Rewrite the records below, replacing every "icon" with "symbol" and leaving all other text untouched.

**********

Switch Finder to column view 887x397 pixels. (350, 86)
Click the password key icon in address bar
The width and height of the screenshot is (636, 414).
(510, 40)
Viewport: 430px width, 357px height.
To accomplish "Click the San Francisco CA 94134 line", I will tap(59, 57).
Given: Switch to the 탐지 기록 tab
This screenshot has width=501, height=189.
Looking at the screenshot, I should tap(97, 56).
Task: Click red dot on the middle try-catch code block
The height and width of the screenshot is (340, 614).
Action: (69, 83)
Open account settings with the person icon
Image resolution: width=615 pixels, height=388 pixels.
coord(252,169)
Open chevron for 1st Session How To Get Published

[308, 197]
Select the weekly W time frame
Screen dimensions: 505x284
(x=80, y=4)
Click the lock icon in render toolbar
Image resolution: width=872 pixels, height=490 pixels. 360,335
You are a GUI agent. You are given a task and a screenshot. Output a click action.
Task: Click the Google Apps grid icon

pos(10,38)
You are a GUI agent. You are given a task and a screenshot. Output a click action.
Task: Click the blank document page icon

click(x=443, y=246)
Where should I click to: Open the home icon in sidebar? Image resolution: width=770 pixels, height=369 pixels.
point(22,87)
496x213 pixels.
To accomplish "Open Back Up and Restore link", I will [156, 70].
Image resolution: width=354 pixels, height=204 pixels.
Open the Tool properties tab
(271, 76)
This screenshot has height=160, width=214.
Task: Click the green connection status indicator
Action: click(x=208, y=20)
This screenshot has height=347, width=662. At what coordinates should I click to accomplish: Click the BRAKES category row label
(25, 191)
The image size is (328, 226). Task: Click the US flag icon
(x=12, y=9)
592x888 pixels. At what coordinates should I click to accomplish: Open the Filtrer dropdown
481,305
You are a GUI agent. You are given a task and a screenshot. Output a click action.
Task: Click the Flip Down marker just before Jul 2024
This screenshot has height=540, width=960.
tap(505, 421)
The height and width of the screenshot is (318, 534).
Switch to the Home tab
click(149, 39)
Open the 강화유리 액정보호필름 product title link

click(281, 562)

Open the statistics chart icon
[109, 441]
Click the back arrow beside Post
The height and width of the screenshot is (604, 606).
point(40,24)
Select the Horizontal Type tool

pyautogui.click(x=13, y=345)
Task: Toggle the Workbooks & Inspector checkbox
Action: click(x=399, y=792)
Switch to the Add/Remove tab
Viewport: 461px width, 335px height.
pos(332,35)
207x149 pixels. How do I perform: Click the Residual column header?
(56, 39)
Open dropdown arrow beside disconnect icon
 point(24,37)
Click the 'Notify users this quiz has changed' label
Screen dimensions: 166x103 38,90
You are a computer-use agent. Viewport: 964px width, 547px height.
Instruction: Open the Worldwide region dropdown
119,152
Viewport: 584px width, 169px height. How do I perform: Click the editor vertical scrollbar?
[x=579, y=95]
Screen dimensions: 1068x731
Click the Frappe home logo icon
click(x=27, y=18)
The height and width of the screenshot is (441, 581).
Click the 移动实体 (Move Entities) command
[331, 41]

**********

→ **Exercise result**:
Switch Finder to column view 887x397 pixels. (350, 86)
Click the password key symbol in address bar
The width and height of the screenshot is (636, 414).
(510, 40)
Viewport: 430px width, 357px height.
To accomplish "Click the San Francisco CA 94134 line", I will tap(59, 57).
Given: Switch to the 탐지 기록 tab
This screenshot has width=501, height=189.
Looking at the screenshot, I should tap(97, 56).
Task: Click red dot on the middle try-catch code block
The height and width of the screenshot is (340, 614).
Action: (69, 83)
Open account settings with the person symbol
Image resolution: width=615 pixels, height=388 pixels.
coord(252,169)
Open chevron for 1st Session How To Get Published

[308, 197]
Select the weekly W time frame
Screen dimensions: 505x284
(x=80, y=4)
Click the lock symbol in render toolbar
Image resolution: width=872 pixels, height=490 pixels. 360,335
You are a GUI agent. You are given a task and a screenshot. Output a click action.
Task: Click the Google Apps grid symbol

pos(10,38)
You are a GUI agent. You are given a task and a screenshot. Output a click action.
Task: Click the blank document page symbol

click(x=443, y=246)
Where should I click to: Open the home symbol in sidebar? Image resolution: width=770 pixels, height=369 pixels.
point(22,87)
496x213 pixels.
To accomplish "Open Back Up and Restore link", I will [156, 70].
Image resolution: width=354 pixels, height=204 pixels.
Open the Tool properties tab
(271, 76)
This screenshot has height=160, width=214.
Task: Click the green connection status indicator
Action: click(x=208, y=20)
This screenshot has height=347, width=662. At what coordinates should I click to accomplish: Click the BRAKES category row label
(25, 191)
The image size is (328, 226). Task: Click the US flag symbol
(x=12, y=9)
592x888 pixels. At what coordinates should I click to accomplish: Open the Filtrer dropdown
481,305
You are a GUI agent. You are given a task and a screenshot. Output a click action.
Task: Click the Flip Down marker just before Jul 2024
This screenshot has height=540, width=960.
tap(505, 421)
The height and width of the screenshot is (318, 534).
Switch to the Home tab
click(149, 39)
Open the 강화유리 액정보호필름 product title link

click(281, 562)

Open the statistics chart symbol
[109, 441]
Click the back arrow beside Post
The height and width of the screenshot is (604, 606).
point(40,24)
Select the Horizontal Type tool

pyautogui.click(x=13, y=345)
Task: Toggle the Workbooks & Inspector checkbox
Action: click(x=399, y=792)
Switch to the Add/Remove tab
Viewport: 461px width, 335px height.
pos(332,35)
207x149 pixels. How do I perform: Click the Residual column header?
(56, 39)
Open dropdown arrow beside disconnect symbol
 point(24,37)
Click the 'Notify users this quiz has changed' label
Screen dimensions: 166x103 38,90
You are a computer-use agent. Viewport: 964px width, 547px height.
Instruction: Open the Worldwide region dropdown
119,152
Viewport: 584px width, 169px height. How do I perform: Click the editor vertical scrollbar?
[x=579, y=95]
Screen dimensions: 1068x731
Click the Frappe home logo symbol
click(x=27, y=18)
The height and width of the screenshot is (441, 581).
Click the 移动实体 (Move Entities) command
[331, 41]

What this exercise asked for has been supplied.